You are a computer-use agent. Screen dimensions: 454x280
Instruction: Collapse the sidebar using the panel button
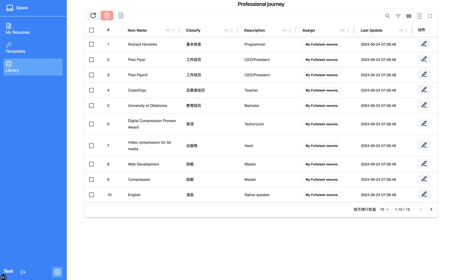click(x=57, y=272)
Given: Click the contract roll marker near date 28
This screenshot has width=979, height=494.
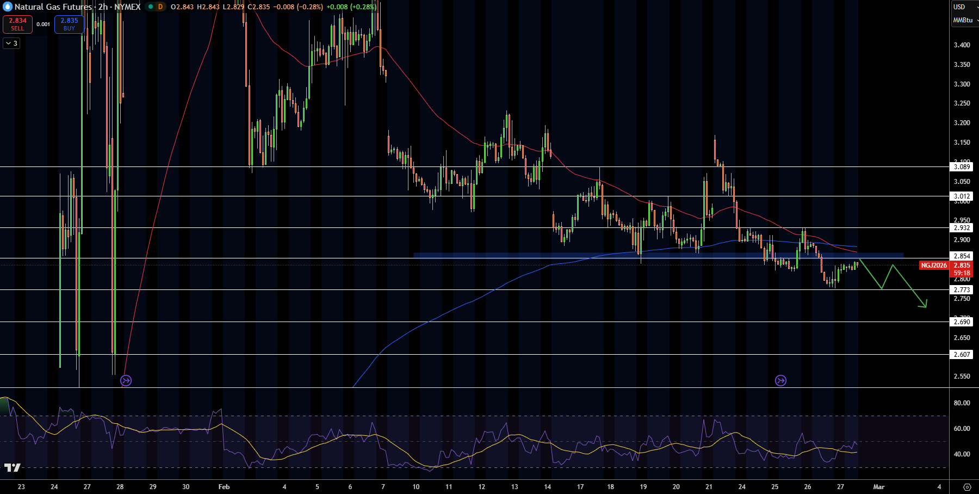Looking at the screenshot, I should (126, 380).
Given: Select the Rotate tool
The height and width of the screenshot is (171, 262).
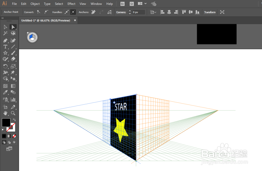Looking at the screenshot, I should pyautogui.click(x=5, y=66).
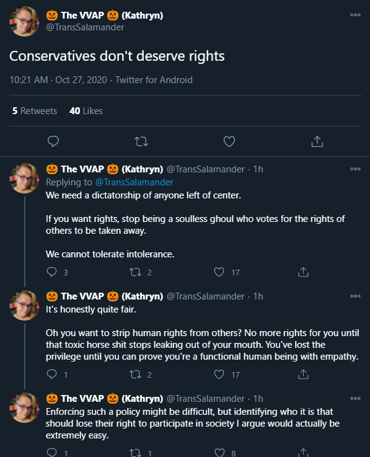Reply to the main 'Conservatives don't deserve rights' tweet

53,141
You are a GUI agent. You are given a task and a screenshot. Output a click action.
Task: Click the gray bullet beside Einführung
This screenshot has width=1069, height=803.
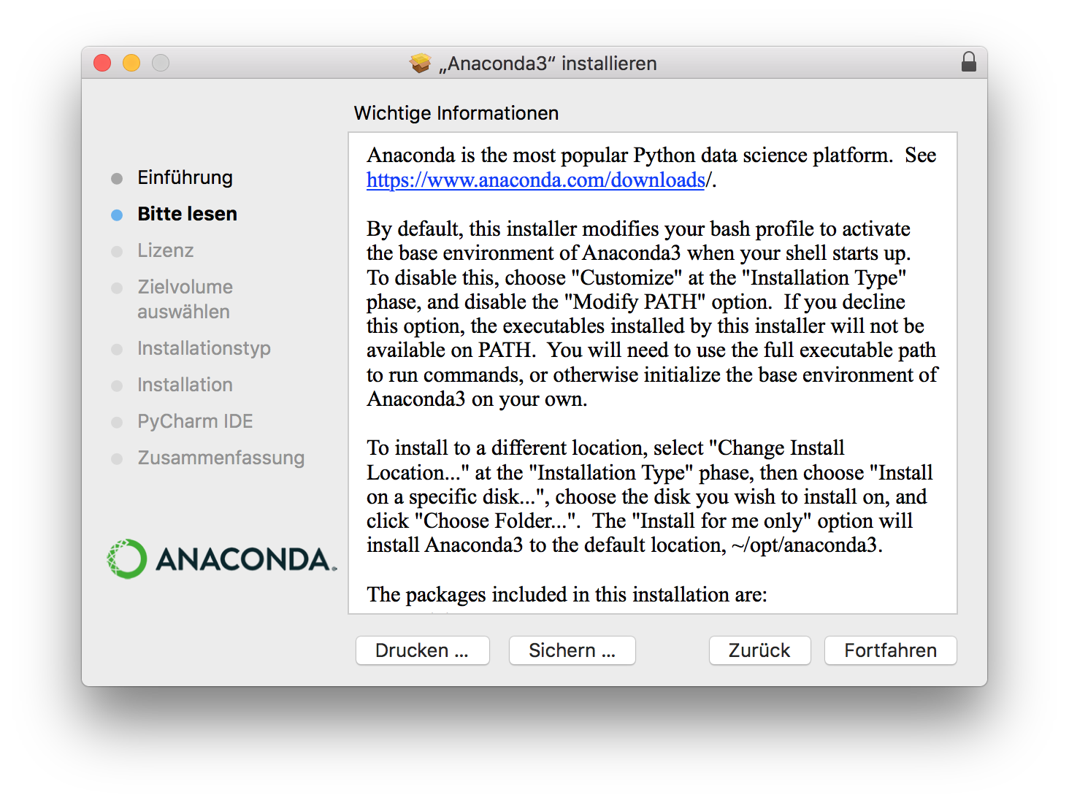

+ + + + +

What to do:
Above this task is a listing with pictures in it. Retype only the lines from the one containing "Given: Click the" through the one containing "Task: Click the gray bullet beside Einführung", both included, and not the pictures.

Completed exercise:
Given: Click the contract roll marker near date 28
This screenshot has width=979, height=494.
Looking at the screenshot, I should (126, 380).
Given: Select the Rotate tool
The height and width of the screenshot is (171, 262).
Looking at the screenshot, I should pyautogui.click(x=5, y=66).
Reply to the main 'Conservatives don't deserve rights' tweet

53,141
You are a GUI agent. You are given a task and a screenshot. Output a click action.
Task: Click the gray bullet beside Einführung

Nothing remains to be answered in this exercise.